Text & Vector Embeddings
Text & Vector Embeddings
Deeptrain provides a robust framework for managing text data through a localized embedding database. This system allows you to bypass the context window limitations of standard Large Language Models (LLMs) by indexing large datasets and retrieving only the most relevant information in real-time.
Localized Embedding Database
Unlike cloud-based vector stores, Deeptrain's localized approach ensures that your data remains under your control while providing low-latency retrieval for Retrieval-Augmented Generation (RAG) workflows.
Key Features:
- Real-time Retrieval: Fetch context from live data sources as your agent processes queries.

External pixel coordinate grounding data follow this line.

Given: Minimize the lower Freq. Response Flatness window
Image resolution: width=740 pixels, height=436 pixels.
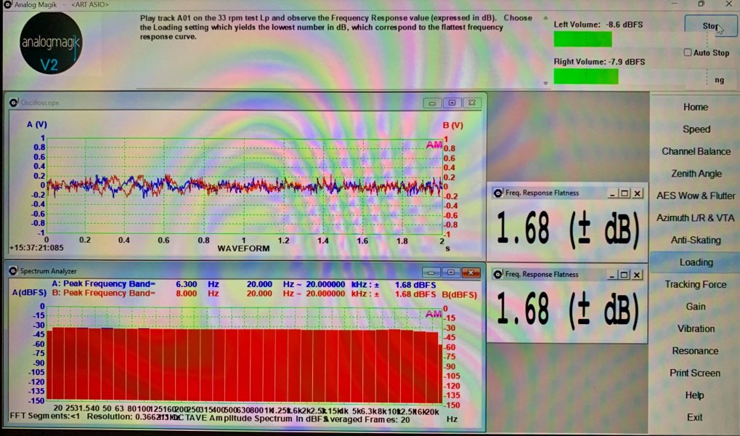Looking at the screenshot, I should click(612, 275).
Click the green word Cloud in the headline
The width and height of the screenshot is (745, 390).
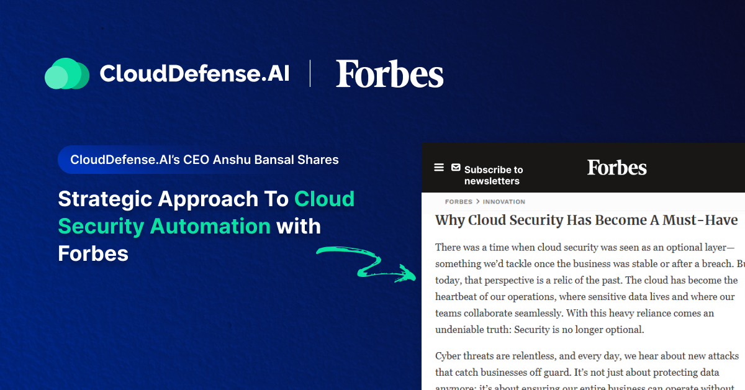[x=324, y=199]
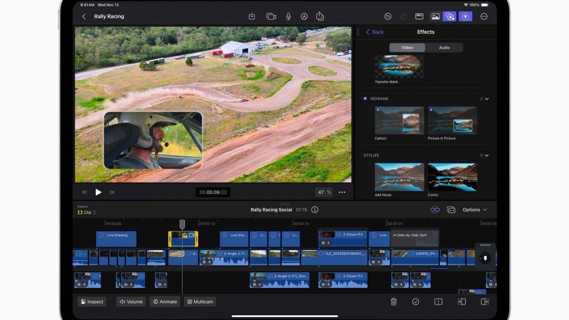Viewport: 569px width, 320px height.
Task: Collapse the REFRAME effects section
Action: [x=486, y=99]
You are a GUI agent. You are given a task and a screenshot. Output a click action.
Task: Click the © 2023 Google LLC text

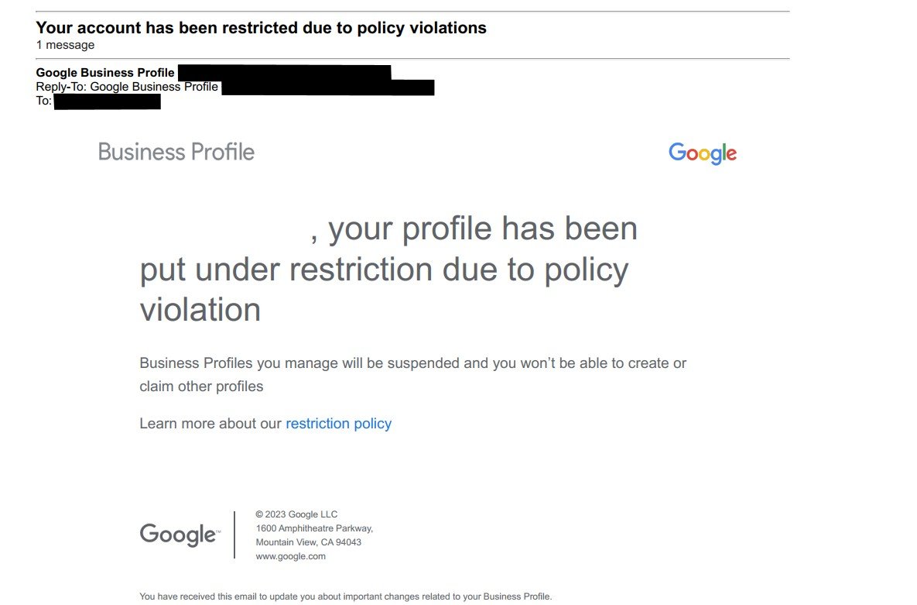tap(296, 514)
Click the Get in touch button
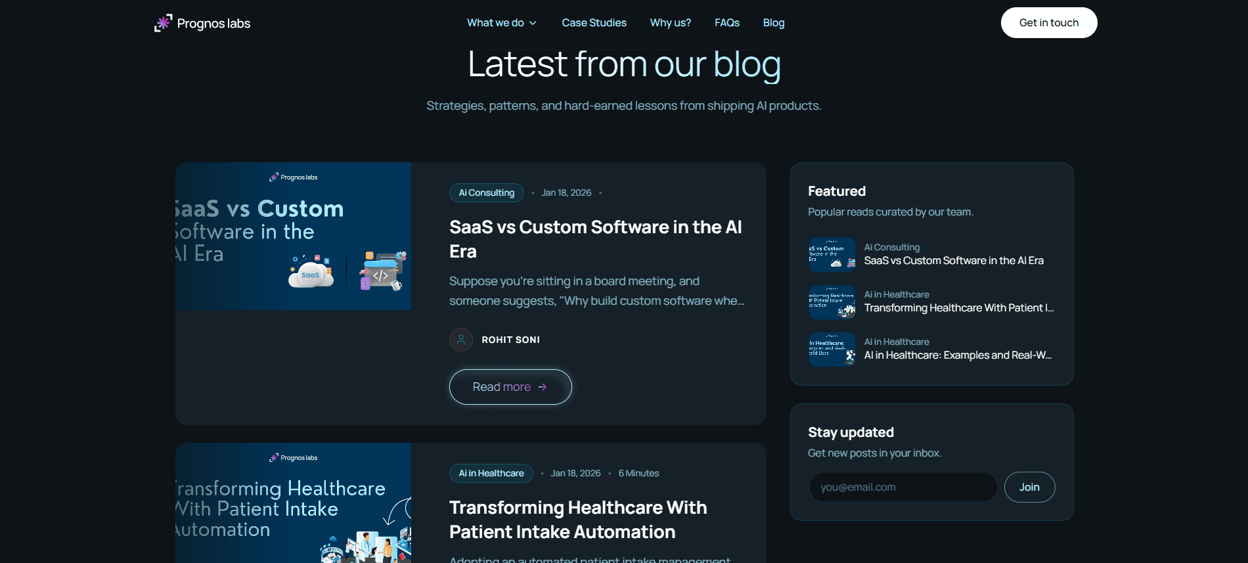The image size is (1248, 563). point(1048,23)
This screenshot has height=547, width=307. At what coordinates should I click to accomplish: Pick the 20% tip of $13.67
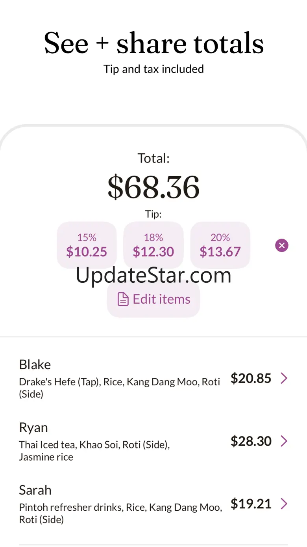(220, 245)
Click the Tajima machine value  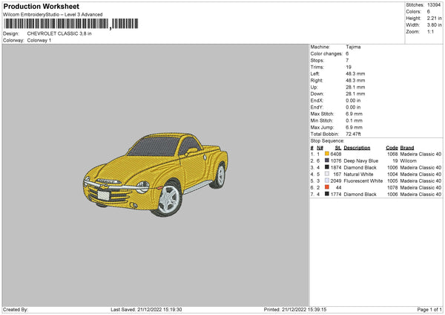click(353, 47)
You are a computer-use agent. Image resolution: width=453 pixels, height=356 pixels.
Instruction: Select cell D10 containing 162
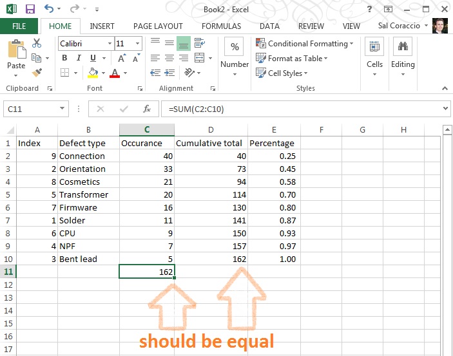211,259
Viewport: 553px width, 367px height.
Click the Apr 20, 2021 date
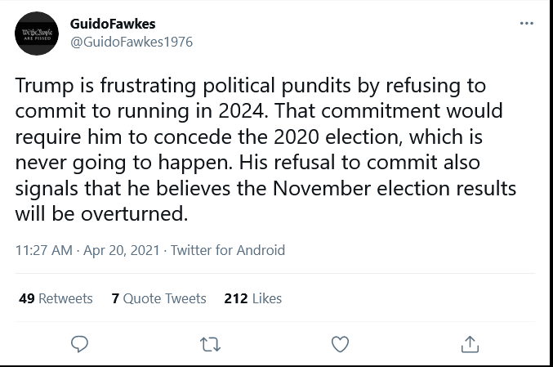click(122, 250)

- Context Expansion: Support for datasets that exceed the token limits of models like GPT-4 or Claude.
- Model Agnostic: Compatible with embeddings from over 200 private and open-source models.
Basic Usage
To begin utilizing text embeddings, you must first initialize the Deeptrain engine and configure your local vector store.
Initializing the Vector Store
from deeptrain import DeepTrain
# Initialize the Deeptrain instance
dt = DeepTrain(
model_provider="openai", # or "huggingface", "anthropic", etc.
embedding_model="text-embedding-3-small"
)
# Configure the localized database
dt.initialize_vector_db(path="./local_embeddings_db")
Indexing Content
You can add text from various sources into the localized database. Deeptrain handles the chunking and embedding generation automatically.
# Adding raw text data
dt.index_text(
content="Deeptrain is a multi-modal data connector for LLMs.",
metadata={"source": "readme", "topic": "overview"}
)
# Adding content from a file
dt.index_file(path="./documents/user_manual.pdf")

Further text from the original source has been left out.